Entre Arles et Marrakech : Un appel mondial pour célébrer « Deux siècles de lumière » en photographie

À l’occasion du bicentenaire de la première photographie permanente, les festivals Voix Plurielles et Cultures Nomades Production lancent l’exposition itinérante « Deux siècles de lumière ». Un appel à candidatures est ouvert pour sélectionner 20 lauréats qui vont exposer au OFF d’Arles en juillet, puis aux Rencontres de Marrakech en octobre 2026.

Deux cents ans après que Nicéphore Niépce a figé la lumière pour la première fois, le monde de l’image s’apprête à célébrer ce saut technologique et artistique majeur. L’appel à candidatures « Deux siècles de lumière » invite les artistes visuels du monde entier à soumettre des œuvres explorant la lumière comme médium, langage ou simple possibilité. Qu’elles soient documentaires, conceptuelles ou expérimentales, les propositions devront interroger ce que signifie « éclairer » le monde en 2026. Ces créateurs sont invités à envoyer leur dossier au plus le 31 mai 2026.

Le dispositif de récompense offre une visibilité internationale exceptionnelle. Les 20 lauréats sélectionnés auront le privilège d’exposer cinq photographies chacun à la “Galerie Triptyque”. Il s’agit d’un nouvel espace situé au 12 rue Jouvene à Arles. Ledit espace va accueillir leurs œuvres du 3 au 20 juillet 2026, en plein cœur de la ferveur du programme “Off” des Rencontres d’Arles.

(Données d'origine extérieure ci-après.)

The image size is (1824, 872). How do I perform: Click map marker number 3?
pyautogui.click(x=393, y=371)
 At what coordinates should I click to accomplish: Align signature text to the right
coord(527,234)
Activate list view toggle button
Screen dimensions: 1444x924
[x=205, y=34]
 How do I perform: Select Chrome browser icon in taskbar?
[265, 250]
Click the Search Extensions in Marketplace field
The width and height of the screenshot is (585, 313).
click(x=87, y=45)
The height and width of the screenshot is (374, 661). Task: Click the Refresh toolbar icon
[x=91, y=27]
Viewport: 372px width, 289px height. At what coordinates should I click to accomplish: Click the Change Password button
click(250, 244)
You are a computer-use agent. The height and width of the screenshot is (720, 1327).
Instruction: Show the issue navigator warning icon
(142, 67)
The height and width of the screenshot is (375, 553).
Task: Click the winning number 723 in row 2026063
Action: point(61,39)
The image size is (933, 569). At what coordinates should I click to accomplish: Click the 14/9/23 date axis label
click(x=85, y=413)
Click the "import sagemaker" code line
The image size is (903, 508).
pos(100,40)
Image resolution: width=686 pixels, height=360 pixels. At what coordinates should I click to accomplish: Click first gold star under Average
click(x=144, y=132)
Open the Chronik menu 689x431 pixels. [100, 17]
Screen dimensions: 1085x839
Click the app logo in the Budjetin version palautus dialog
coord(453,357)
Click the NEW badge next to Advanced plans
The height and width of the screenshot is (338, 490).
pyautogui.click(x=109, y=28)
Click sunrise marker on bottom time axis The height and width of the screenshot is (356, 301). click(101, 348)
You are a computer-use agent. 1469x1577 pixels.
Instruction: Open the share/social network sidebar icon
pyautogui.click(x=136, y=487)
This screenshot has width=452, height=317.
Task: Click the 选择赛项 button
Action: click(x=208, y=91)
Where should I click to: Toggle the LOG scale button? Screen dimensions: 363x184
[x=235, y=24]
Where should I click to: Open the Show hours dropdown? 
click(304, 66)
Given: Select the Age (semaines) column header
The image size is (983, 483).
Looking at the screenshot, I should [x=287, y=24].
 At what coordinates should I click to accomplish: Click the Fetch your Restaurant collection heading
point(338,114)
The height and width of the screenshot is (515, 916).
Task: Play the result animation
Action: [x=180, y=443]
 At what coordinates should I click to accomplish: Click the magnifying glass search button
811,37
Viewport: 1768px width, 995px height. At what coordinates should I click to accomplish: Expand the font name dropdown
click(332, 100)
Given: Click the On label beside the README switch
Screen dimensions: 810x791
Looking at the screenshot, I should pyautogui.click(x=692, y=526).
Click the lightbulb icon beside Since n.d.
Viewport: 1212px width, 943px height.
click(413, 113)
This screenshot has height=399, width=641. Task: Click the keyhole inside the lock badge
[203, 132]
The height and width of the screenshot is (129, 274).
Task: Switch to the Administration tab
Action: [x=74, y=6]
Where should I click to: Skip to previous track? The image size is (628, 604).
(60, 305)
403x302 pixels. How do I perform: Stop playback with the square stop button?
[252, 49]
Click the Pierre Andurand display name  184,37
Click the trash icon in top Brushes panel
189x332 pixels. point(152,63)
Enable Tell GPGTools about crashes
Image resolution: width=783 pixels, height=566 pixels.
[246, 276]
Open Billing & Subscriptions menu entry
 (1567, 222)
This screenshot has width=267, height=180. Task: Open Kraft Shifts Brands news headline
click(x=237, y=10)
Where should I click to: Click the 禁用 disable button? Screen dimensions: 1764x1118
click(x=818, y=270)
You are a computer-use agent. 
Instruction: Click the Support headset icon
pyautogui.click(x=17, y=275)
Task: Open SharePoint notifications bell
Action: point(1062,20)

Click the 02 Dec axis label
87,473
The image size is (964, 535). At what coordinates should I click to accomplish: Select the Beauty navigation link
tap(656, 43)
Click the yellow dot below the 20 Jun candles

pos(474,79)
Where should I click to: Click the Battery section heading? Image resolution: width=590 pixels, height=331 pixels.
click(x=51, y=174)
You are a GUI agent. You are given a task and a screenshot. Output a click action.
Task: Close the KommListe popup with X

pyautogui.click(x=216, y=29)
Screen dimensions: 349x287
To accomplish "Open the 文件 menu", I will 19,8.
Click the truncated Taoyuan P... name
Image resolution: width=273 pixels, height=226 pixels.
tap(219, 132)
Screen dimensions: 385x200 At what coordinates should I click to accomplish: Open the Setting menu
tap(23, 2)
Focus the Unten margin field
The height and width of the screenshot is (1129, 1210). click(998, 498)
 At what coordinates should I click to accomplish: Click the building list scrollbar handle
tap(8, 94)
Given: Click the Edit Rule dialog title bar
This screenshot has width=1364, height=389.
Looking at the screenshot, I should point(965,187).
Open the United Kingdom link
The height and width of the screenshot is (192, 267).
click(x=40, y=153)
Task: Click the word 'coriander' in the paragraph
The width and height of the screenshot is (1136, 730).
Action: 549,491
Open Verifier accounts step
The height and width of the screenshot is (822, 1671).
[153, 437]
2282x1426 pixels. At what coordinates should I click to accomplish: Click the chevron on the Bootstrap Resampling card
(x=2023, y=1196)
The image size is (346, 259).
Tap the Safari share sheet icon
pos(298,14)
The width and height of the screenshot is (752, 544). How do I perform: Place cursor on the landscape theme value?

Le voyage de l’image va se poursuivre ensuite sur le continent africain. Du 7 au 10 octobre 2026, les lauréats, ainsi que 30 finalistes, verront leurs séries projetées sous forme de vidéos courtes au complexe Meydene à Marrakech. Il faut noter que cette synergie entre Arles (France) et Marrakech (Maroc) est le fruit d’une collaboration entre deux associations. Il s’agit de “Cultures Nomades Production” et “Voix Plurielles”.

Visibilité numérique et reconnaissance artistique
Au-delà des murs des galeries, l’initiative mise sur la pérennité numérique. Chaque lauréat va bénéficier d’une publication dédiée sur la plateforme officielle du festival (rencontres-photos.com). Pour les organisateurs, cet événement est une manière de rappeler que si les techniques ont évolué — de l’héliographie pionnière aux capteurs numériques les plus sophistiqués — la lumière reste l’unique fil conducteur capable de transformer « la lumière en mémoire ».